Файзулла испытывал сейчас волнение, похожее на то, которое он уже переживал однажды, когда вот так же в первый раз ждал на Каньоне выхода из лагеря своих подконвойных. Но там это было волнение совсем другого рода. Он готовился охранять, как был уверен, опасных и коварных преступников. Это было дело, вполне достойное звания солдата и, как его уверяли, даже почетное. Здесь же, несмотря на вчерашний разговор с командиром отряда, Гизатуллина снова брало сомнение, так ли уж почетна его должность вроде бы пастуха при бабах, позорящих целый свет своей распущенностью. И не будут ли все встречные на поселке, через который он поведет сейчас свою команду, глядеть ему вслед с издевательской насмешкой: вот, мол, пошел вояка, командир б…!
Из ворот вышла последняя из обычных бригад. Теперь за ними толпилась только кучка женщин в штанах и коротких юбках. Из-под низко нахлобученных белых платочков на бойца, одиноко стоявшего с винтовкой на ремне, смотрели любопытные и нагловатые глаза. Это и были, конечно, его подконвойные.
– Тимкова, сколько у тебя сегодня? – спросил нарядчик.
– Двадцать семь, – ответила ему низким голосом статная грудастая баба. – Одна в больнице и одна без вывода.
– Первая! – махнул рукой в сторону ворот дежурный по лагерю.

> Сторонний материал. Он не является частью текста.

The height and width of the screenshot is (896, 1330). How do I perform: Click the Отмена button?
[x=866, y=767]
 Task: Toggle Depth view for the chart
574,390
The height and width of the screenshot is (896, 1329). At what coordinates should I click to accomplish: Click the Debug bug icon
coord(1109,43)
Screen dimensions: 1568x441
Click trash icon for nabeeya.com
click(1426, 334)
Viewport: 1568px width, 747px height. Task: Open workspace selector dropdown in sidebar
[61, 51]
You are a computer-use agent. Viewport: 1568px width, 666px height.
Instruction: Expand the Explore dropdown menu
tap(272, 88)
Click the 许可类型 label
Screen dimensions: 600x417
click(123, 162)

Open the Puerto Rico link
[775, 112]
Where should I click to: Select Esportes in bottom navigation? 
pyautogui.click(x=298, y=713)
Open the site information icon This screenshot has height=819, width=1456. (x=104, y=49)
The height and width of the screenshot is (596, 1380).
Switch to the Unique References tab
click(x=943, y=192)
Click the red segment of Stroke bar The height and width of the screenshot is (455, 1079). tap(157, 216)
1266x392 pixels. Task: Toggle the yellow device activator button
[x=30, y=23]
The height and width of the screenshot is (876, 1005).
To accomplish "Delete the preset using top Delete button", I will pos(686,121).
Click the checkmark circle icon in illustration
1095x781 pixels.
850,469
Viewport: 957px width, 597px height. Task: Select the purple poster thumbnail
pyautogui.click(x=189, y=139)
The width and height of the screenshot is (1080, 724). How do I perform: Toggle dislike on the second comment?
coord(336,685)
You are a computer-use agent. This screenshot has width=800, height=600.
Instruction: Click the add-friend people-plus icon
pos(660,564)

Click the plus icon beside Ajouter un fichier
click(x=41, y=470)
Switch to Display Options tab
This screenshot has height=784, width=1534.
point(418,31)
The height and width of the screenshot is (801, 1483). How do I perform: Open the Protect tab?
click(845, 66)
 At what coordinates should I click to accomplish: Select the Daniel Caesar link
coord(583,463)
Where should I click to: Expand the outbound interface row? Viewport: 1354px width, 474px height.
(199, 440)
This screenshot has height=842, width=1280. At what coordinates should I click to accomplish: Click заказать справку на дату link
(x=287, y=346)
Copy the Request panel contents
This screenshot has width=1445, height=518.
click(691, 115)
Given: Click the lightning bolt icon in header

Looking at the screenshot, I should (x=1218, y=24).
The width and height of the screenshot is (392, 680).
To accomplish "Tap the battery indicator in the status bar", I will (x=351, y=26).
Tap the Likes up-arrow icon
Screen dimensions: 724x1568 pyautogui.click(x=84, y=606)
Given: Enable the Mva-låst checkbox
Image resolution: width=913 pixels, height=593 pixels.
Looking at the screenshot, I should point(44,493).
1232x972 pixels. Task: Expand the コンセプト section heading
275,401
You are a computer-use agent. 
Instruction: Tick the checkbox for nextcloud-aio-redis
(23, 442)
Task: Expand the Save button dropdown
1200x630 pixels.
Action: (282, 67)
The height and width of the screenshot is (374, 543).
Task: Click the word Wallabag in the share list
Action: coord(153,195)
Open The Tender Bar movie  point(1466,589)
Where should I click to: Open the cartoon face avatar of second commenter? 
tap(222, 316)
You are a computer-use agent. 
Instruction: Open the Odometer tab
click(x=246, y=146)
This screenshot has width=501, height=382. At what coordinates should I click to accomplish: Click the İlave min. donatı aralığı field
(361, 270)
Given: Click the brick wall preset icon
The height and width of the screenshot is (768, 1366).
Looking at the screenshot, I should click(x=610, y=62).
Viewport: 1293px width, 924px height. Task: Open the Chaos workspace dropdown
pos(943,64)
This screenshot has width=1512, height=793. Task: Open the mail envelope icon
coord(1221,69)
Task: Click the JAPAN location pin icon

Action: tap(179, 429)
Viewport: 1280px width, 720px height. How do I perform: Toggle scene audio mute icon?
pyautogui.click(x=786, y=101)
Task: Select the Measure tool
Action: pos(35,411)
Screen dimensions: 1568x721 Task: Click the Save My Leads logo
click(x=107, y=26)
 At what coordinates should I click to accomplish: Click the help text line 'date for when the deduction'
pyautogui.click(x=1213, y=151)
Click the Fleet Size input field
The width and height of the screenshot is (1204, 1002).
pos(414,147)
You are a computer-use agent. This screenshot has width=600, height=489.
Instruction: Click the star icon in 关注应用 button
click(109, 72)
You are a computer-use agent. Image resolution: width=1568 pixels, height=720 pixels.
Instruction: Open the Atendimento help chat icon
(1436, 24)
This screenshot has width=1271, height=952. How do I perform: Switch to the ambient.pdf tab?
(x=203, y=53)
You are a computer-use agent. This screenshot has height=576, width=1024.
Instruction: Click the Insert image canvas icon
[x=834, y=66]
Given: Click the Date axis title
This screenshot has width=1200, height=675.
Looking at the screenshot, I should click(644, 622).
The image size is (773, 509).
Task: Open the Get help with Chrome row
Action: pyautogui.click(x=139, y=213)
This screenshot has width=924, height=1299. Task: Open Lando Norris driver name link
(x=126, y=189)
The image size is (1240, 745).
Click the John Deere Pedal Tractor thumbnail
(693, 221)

Колеблющаяся, шагающая не в лад пятерка женщин вышла из ворот и остановилась в нескольких шагах от своего конвоира.
– Вторая…
В последнем ряду оказались только две женщины: старуха и совсем молоденькая в больших, сваливающихся с ног башмаках. И только эти две не пялили на него глаз. Остальные подталкивали друг друга локтями, перешептывались, хихикали и показывали на него пальцами, как будто их новый боец был каким-то невиданным зверем. Впрочем, Файзулла давно уже знал, что всякого нерусского азиатского происхождения даже из своей среды блатные называют зверем. На это никто не обижался, скорее наоборот. В прозвище звучала известная доля почтительности перед предполагаемой свирепостью и дикостью азиатов. Но у татарина с его обостренным чувством национального достоинства и на это была своя, предвзятая точка зрения.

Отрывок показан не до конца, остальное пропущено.